When we debate over the Leafs’ top rookie, everyone wins

Updated: November 4, 2016 at 9:28 am by Ryan Fancey

This season is only 11 games old, but it seems that with each 2-3 game chunk of this schedule, we’ve had a different “Whoa, [insert rookie name]” storyline to gravitate towards. If this is what life as a Leafs supporter is going to be like, establishing favourites among this trio of Matthews, Nylander, and Marner, is bound to happen. But that’s part of the fun of being a fan of a non-garbage team. This is all new.

With Marner’s light-up of the Sabres last night, he’s the trending topic currently. Before that it was Nylander who went on his powerplay rampage. And of course, to kick things off, Matthews left a crater where the Canadian Tire Centre once stood. 

If you could get three people together to argue on behalf of each of these stars in the making, you’d get three good responses, but they’d all be quite different. Up to now they’ve all provided plenty of ammo for such a debate, so let’s dig into it.


One area where Marner hasn’t been able to keep up with the other two so far is in the puck-possession game. Right now he’s at 49.2% in terms of score-adjusted CorsiFor, and -4.55% relative. That isn’t to say he can’t drive play, because anyone with a clue can see he’s a dog in terms of puck pursuit and causing turnovers, and about as good as anyone when he gets it. He’s just saddled with two historically weak defensive players in JVR and Bozak, and though he’s so clearly the more-talented of the three, it’s tough to ask a rookie winger to carry basically the entire load in tilting the ice in the right direction. 

Still, with all that said, Marner’s offence hasn’t really suffered, and we’re seeing it more and more how he’s just going to continue to be a numbers-generating machine like he always has been. This play, for example, is fantastic, and it shows off how he’s developed a comfort level in creating offence.

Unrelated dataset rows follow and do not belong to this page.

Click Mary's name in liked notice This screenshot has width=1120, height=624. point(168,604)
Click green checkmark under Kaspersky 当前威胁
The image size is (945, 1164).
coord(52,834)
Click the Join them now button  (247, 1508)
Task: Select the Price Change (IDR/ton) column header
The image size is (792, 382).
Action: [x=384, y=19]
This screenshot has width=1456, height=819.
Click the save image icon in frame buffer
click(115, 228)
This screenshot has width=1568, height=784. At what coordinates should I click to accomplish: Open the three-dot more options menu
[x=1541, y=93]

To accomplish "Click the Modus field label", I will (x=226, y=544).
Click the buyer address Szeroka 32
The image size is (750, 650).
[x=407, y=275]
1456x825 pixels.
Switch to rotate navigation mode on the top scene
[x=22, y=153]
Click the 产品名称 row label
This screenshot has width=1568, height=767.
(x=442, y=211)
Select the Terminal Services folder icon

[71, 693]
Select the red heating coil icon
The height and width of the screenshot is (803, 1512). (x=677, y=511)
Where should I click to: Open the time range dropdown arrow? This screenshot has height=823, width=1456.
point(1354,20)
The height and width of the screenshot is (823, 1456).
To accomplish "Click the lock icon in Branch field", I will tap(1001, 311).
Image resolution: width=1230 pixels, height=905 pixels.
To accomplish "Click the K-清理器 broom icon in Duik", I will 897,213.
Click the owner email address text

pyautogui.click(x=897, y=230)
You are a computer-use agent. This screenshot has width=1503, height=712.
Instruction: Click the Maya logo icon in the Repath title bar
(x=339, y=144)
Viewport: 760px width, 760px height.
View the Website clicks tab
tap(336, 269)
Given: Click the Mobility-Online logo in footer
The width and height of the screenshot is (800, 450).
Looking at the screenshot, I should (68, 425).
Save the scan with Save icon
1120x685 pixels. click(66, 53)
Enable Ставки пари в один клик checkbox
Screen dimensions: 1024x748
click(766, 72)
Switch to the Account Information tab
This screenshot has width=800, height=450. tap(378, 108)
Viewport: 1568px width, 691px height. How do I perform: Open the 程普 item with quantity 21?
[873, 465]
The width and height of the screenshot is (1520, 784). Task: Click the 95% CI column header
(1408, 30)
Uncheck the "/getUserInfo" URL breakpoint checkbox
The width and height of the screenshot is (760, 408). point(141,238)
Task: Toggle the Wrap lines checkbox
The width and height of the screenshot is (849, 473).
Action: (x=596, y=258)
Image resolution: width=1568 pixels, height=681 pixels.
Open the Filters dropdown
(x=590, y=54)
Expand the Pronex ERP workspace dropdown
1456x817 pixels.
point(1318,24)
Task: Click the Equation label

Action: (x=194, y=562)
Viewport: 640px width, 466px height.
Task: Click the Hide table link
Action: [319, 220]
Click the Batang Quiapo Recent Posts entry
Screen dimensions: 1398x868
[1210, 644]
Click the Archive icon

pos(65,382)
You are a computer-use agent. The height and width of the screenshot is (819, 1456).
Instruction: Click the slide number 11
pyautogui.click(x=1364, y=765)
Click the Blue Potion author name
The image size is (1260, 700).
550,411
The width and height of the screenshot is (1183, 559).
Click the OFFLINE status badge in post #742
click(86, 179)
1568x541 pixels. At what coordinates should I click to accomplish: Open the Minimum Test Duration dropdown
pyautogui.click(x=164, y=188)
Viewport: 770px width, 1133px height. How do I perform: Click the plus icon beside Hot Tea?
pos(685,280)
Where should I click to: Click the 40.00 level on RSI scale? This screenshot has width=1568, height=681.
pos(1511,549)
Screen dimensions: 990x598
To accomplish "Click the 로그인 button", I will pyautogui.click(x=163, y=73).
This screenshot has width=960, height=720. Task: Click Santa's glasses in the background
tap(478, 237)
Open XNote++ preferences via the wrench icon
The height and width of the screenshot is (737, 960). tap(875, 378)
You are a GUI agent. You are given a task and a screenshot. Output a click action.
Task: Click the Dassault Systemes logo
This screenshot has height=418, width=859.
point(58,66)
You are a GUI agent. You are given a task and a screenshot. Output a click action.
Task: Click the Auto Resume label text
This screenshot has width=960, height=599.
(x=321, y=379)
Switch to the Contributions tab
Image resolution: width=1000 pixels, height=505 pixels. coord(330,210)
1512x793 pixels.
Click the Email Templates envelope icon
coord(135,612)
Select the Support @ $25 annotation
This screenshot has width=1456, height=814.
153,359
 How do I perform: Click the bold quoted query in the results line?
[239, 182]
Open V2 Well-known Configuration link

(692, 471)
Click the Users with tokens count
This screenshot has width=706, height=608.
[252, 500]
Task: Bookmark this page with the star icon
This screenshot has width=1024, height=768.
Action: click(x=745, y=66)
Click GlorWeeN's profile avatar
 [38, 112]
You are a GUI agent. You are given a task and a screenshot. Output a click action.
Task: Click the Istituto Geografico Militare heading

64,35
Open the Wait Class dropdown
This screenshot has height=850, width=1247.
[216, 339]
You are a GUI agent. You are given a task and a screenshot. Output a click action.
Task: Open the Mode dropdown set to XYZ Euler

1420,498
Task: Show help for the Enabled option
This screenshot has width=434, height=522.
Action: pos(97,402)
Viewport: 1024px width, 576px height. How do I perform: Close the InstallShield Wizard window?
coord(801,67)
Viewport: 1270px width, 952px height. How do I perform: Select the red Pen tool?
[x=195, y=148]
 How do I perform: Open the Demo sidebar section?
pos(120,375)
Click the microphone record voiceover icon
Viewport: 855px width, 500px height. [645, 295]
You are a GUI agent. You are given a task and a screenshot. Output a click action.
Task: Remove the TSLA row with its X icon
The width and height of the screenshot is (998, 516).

He’s trying things at the pro level that made him special in junior.

But beyond the individual instances like this, Marner has somewhat quietly amassed eight points in eleven games, a 60-point pace over 82. And even further to that, all those points have come at even strength, which puts him in the team lead in that regard. [Matthews has six, Nylander four.]


The team leader in points, and their best possession player according to shot-attempts metrics to this point (57.1% score-adjusted CF at evens, 6.3% relative), I think Nylander gets the nod from plenty of folks as the top rookie because he’s been so strong game-to-game since opening night. It’s been that consistency that television analysts fantasize about. 

He’s also been absolutely tearing it up on the powerplay, where seven of his eleven points have been cashed in. But depending on how you look at it, that could be seen as less-impressive as Marner’s torrid pace at evens. If special teams become kinder to the latter, who knows what kind of points total is possible. 


Just before the Oilers game this past week, TSN did a laughable radio segment titled “Has Matthews hit a wall?” on the heels of what was a three-game goalless drought to that point. That “drought” has now stretched to five games, but there’s no wall to be found performance-wise. He’s just run into a lack of shooting luck, coming up empty on 20 shots over that handful of games. 30-seconds of research can show you that. 

Matthews currently sits fourth in the league in individual shot volume, with 46, just behind Tarasenko (48) and ahead of the likes of Tavares and Stamkos in terms of other players with 11 games played. [Ovechkin is also just behind Matthews with 43, but has played 10 games]. 

Unsurprisingly, Matthews also is near the top of the league in individual shot attempts at even-strength, sitting third overall with 50 behind just Burns and Pacioretty, and ranks 14th when you look at the same measure as a per-60 rate. 

It’s also no shock that Matthews has been a strong possession player, just a percentage point behind his linemate Nylander in terms of CF%, as that duo has really pushed the Leafs in the right direction in all facets, really. As for Auston himself, the goals will start to pour in again as long as his shot-rates keep up. Even during this somewhat dry stretch, he’s been able to get open for proper scoring chances every single game. Nearly every shift, it feels like. 

So whether you want to argue Marner has been the strongest rookie due to his incredible 5-on-5 production despite a relative lack of talent to play alongside, or that Nylander’s consistency makes him king, or Matthews’ place among the elite in terms of getting shots away is the most important thing here, you’re not going to be wrong. Whatever side you take in this debate, all three of these guys have given you enough to work with. This sure beats the days of hoping Tyler Biggs could break out of the ECHL.